I was looking at the mandate,mission statement, etc of the Pet Professional Guild the other day. Lots of really great stuff in there. It got me thinking. My life with dogs horses and people have continually reinforced the power of positive. Learners rarely, if ever, make mistakes out of spite, a desire to “get you”, or because they want to be wrong.

Mistakes get made. Much more frequently than recognized  playing working with animals most of the mistakes are human in nature. In human teaching the same is true though perhaps even less discussed. If a class of 14 year olds is over exhausted or over excited it is probably not a great time to introduce a new concept – far better to review and reinforce something most students are close to understanding.  (Same holds true in animal land but somehow seems easier for one handler to adapt for one animal- though I have watched drilling that was planned and therefore “had to be done” even though it wasn’t likely the best/smartest move.)

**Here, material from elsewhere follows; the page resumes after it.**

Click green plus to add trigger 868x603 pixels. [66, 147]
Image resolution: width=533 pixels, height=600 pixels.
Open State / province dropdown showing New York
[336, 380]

Two key components I believe any educator, handler, or trainer truly trying to be positive, in any setting with any species needs to embrace, beyond the guiding principles of groups like the Guild, are  be FLEXIBLE and PATIENT.

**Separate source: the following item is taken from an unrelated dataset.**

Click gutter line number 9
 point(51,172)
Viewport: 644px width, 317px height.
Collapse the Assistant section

Flexible captures the need to be able to adapt to the learner in front of you.We are all individuals after all! Being flexible means planning (you have to have something to adapt) but being able to asses, regroup and change things as needed. When something works well not presuming that is the only way to do it, or that method will work as well in all situations. Flexiblity also implies an ability to stretch – adding more things to a toolbox as needed; pushing yourself for more; delving into subjects wholly. Considering the person/dog equation and work in a framework that is comfortable while pushing boundaries. If expectations are too high and you are getting frustrated work with a trainer or training buddy. Note the things that are positive- often if there is frustration you may not even realize there are things going well. If things are stagnating work with a trainer/training buddy – challenge yourselves, change things up. Balance is a key component to  flexibility.

Patience really is a virtue in education and training. It’s a tough one to internalize but so critical to being able to enjoy the journey. Without a patient attitude I cannot understand how playing training can be any fun. Patience allows ongoing assessment that is honest and critical of where you are and where you should be aiming next. If you need to regroup and step back with patience you will be able to see it’s part of the journey. Without it you may be disappointed or angry about a perceived set back.